■ **Exercise prompt**: Copy out the entries line for line, beginning at the line that contains "Image resolution: width=1118" and stopping after the line that contains "(x=167, y=50)", with both of those lines included.

■ **Material for this task**:

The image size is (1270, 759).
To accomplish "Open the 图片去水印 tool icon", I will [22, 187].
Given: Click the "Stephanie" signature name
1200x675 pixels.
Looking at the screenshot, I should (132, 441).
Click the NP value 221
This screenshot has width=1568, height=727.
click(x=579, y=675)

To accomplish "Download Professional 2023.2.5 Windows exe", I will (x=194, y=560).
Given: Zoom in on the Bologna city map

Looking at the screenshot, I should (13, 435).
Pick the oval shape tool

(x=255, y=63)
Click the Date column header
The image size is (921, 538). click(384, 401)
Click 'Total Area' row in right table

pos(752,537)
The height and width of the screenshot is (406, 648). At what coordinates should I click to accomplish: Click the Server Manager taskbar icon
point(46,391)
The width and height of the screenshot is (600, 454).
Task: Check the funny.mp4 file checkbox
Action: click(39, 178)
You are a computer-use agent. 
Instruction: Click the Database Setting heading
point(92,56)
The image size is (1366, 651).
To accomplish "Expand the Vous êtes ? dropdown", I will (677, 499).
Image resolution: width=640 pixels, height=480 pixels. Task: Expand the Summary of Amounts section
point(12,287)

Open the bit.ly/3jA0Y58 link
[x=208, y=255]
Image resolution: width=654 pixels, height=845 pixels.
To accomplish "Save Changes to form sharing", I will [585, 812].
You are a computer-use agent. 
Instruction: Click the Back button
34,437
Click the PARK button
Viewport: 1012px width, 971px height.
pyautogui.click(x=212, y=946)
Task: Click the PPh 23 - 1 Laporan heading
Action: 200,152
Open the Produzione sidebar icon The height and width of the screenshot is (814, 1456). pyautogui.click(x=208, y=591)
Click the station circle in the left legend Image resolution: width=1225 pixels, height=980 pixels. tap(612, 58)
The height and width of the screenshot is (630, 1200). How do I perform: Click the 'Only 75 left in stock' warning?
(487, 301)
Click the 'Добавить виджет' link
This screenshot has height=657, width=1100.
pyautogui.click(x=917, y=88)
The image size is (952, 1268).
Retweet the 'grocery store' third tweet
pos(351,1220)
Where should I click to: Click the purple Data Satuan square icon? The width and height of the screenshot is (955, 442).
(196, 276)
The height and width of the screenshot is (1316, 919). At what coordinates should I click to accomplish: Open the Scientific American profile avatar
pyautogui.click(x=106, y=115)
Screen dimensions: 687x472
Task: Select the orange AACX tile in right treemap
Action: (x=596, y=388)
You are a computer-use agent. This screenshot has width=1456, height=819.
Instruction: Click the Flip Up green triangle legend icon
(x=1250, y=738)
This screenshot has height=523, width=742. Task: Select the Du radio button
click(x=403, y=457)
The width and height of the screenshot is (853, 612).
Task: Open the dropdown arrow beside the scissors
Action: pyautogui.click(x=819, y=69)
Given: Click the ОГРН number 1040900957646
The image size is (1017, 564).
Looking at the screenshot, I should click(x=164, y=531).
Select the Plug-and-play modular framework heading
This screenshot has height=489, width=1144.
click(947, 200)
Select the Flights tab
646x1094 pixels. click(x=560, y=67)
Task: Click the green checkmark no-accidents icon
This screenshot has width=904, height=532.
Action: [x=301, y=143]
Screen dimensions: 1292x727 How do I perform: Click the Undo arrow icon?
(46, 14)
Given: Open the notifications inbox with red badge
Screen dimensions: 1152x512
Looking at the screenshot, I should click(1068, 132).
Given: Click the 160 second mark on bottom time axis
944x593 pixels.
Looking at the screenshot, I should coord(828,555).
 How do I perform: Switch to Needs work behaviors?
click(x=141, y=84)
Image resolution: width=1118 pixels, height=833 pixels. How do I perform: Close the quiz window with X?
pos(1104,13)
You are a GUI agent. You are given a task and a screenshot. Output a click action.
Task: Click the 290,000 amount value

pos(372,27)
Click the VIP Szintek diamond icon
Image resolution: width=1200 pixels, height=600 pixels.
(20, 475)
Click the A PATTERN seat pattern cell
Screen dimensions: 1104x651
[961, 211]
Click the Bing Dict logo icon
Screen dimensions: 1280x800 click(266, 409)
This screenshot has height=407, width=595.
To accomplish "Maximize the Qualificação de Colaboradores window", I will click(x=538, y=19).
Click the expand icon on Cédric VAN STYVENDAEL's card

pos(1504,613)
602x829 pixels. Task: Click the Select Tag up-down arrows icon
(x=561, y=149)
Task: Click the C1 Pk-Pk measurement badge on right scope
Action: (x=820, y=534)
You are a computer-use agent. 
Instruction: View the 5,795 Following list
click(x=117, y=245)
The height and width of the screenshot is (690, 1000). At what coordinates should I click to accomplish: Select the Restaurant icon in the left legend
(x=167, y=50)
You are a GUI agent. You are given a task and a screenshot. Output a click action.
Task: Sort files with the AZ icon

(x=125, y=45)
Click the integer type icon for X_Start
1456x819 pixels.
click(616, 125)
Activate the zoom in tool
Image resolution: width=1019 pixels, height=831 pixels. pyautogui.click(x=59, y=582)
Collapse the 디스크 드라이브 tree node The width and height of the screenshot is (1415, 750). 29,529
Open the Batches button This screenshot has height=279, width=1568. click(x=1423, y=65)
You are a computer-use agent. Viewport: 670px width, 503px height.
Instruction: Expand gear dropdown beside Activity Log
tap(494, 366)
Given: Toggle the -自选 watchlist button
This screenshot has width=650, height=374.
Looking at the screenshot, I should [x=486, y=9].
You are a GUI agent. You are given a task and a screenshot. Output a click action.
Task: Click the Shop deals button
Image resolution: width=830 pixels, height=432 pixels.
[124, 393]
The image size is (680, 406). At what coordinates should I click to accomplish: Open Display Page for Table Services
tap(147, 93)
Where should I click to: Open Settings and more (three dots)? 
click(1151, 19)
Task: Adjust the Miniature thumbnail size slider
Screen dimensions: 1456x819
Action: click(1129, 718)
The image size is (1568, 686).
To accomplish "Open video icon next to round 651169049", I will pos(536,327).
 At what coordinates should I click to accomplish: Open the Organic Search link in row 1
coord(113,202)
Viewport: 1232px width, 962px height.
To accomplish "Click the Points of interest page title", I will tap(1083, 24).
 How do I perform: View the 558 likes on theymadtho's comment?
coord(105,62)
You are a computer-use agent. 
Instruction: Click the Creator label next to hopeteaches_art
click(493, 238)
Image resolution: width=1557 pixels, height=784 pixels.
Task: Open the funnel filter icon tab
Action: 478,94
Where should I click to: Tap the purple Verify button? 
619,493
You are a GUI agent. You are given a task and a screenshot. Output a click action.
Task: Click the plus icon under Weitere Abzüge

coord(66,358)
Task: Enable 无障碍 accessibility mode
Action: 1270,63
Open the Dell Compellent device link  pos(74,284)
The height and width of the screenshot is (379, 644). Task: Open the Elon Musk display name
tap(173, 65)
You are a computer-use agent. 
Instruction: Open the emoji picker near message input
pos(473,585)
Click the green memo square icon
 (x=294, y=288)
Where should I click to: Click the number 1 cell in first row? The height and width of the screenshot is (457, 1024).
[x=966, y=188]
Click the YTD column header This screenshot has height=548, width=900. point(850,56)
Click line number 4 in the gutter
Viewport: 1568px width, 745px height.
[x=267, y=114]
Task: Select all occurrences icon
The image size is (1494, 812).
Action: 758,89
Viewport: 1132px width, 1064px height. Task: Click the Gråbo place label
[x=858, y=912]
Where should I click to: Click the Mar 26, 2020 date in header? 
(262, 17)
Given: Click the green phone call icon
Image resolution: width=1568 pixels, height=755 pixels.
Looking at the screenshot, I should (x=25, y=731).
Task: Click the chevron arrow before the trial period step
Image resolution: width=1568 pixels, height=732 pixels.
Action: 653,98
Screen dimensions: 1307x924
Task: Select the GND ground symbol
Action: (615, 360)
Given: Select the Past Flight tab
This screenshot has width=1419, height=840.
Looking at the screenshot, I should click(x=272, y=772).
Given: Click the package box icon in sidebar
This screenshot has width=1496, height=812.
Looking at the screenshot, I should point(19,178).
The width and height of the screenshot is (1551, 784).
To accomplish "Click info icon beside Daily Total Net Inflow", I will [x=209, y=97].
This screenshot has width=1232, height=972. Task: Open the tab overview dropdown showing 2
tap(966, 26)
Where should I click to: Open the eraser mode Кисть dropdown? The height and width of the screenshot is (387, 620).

■ **Final result**:
Image resolution: width=1118 pixels, height=833 pixels. How do I perform: Close the quiz window with X?
pos(1104,13)
You are a GUI agent. You are given a task and a screenshot. Output a click action.
Task: Click the 290,000 amount value

pos(372,27)
Click the VIP Szintek diamond icon
Image resolution: width=1200 pixels, height=600 pixels.
(20, 475)
Click the A PATTERN seat pattern cell
Screen dimensions: 1104x651
[961, 211]
Click the Bing Dict logo icon
Screen dimensions: 1280x800 click(266, 409)
This screenshot has height=407, width=595.
To accomplish "Maximize the Qualificação de Colaboradores window", I will click(x=538, y=19).
Click the expand icon on Cédric VAN STYVENDAEL's card

pos(1504,613)
602x829 pixels. Task: Click the Select Tag up-down arrows icon
(x=561, y=149)
Task: Click the C1 Pk-Pk measurement badge on right scope
Action: (x=820, y=534)
You are a computer-use agent. 
Instruction: View the 5,795 Following list
click(x=117, y=245)
The height and width of the screenshot is (690, 1000). At what coordinates should I click to accomplish: Select the Restaurant icon in the left legend
(x=167, y=50)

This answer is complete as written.